If there is one commonality among recent regulations, it is that they do not consider ERM an optional discipline. From a regulator’s perspective, an organization either has an effective ERM program in place or it is operating negligently. Senior leaders are responsible for communicating how such programs impact strategic goals. They need to understand the company’s complete risk picture and disclose related details to stakeholders. This process must occur in conjunction with innovation and adaptation.
Unfortunately, many organizations across industries fail to assess the risks inherent in their innovations. While the cases of Chipotle, Volkswagen and BP may seem unrelated at first glance, all three companies share the same initial mistake: In their drive to produce innovative products and services, they neglected to evaluate the changing risks that accompanied those new approaches.
Chipotle sought to pioneer the strategy of locally sourcing ingredients on a national scale. Volkswagen sought to dramatically reduce the emissions of its vehicles. BP entered untapped deep-water drilling environments.
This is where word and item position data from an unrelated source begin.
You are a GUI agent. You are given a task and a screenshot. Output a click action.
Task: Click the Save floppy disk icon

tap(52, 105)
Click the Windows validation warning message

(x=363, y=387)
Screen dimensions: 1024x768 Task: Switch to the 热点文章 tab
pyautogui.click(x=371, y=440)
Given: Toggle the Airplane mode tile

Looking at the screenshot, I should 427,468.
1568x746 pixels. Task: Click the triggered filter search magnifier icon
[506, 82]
They all made significant progress toward their objectives, but upon making that progress, they failed to objectively assess the upstream and downstream effects on their operations and overall risk profile.
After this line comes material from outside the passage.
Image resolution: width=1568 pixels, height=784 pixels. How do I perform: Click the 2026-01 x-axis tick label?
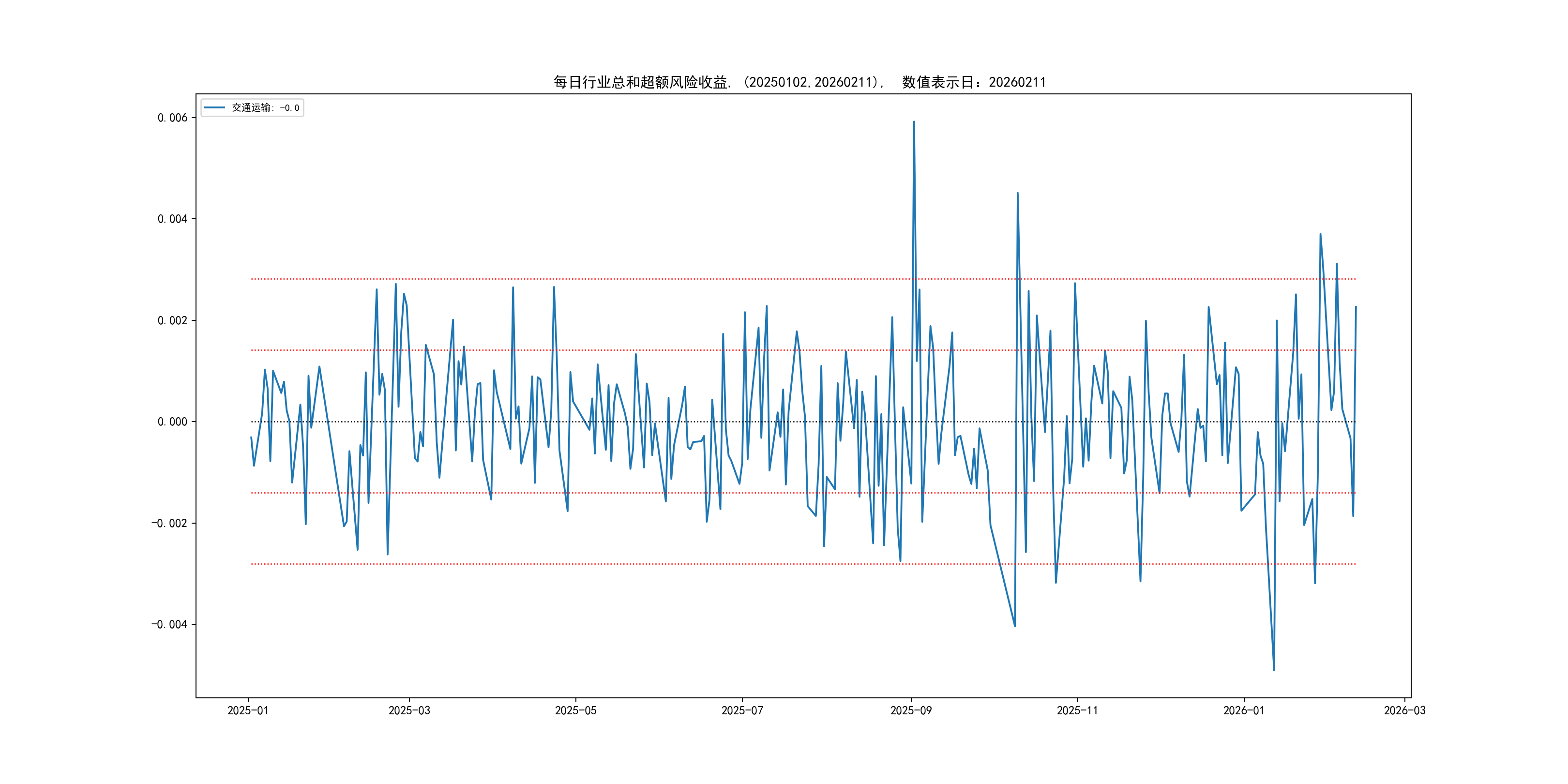(x=1244, y=710)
Each of these companies recognized the potential upside of rapid innovation. They did not recognize the importance of proper risk management, which is necessary in order to navigate the risks accompanying new, unfamiliar processes. Failure to assess possible negative impacts—along distributed supply chains, from new regulatory standards and from insufficient technological capabilities—allowed the worst to happen. All of these factors are regularly assessed by companies practicing strong enterprise risk management programs.
Furthermore, because the companies did not extend their risk assessment and reporting programs across organizational levels, they missed information that would have revealed early red flags. These signs were obvious to those working on the front lines, but not to those at the board and executive levels. A Chipotle branch manager, for example, is more familiar with operational risks, such as those associated with the evaluation and preparation of local food ingredients, than an executive at corporate headquarters would be.
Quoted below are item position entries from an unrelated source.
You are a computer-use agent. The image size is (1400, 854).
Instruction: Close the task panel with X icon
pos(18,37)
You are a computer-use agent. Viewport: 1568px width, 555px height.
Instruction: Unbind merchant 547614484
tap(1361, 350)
Front-line employees often recognize problems long before they turn into larger issues like food contamination, falsified emissions results or an oil spill. They just lack the channels they need to provide input before the problem leads to other, more serious issues, quickly and efficiently escalate emerging risks to key decision-makers, and incorporate risk management into all existing business processes, such as budgeting and forecasting.
When incorporated into everyday activities, ERM is not an innovation killer. By embedding cross-functional risk identification at crucial steps in the product development cycle, companies can more effectively identify new threats and opportunities, prioritize resources, and prevent surprises. Including multiple functions and levels in the risk management process means an organization acquires a more detailed understanding of risk and elevates the right conversions to the executive table as they pose potential impacts against strategic goals.
The cases of BP, Chipotle and Volkswagen demonstrate that best practices in enterprise risk management still have to be adopted by many companies, and that too many fail to understand the risks inherent in their innovations. By fully integrating ERM best practices across an organization’s functions and levels, today’s leaders can better protect their companies as they continue to move forward and innovate successfully.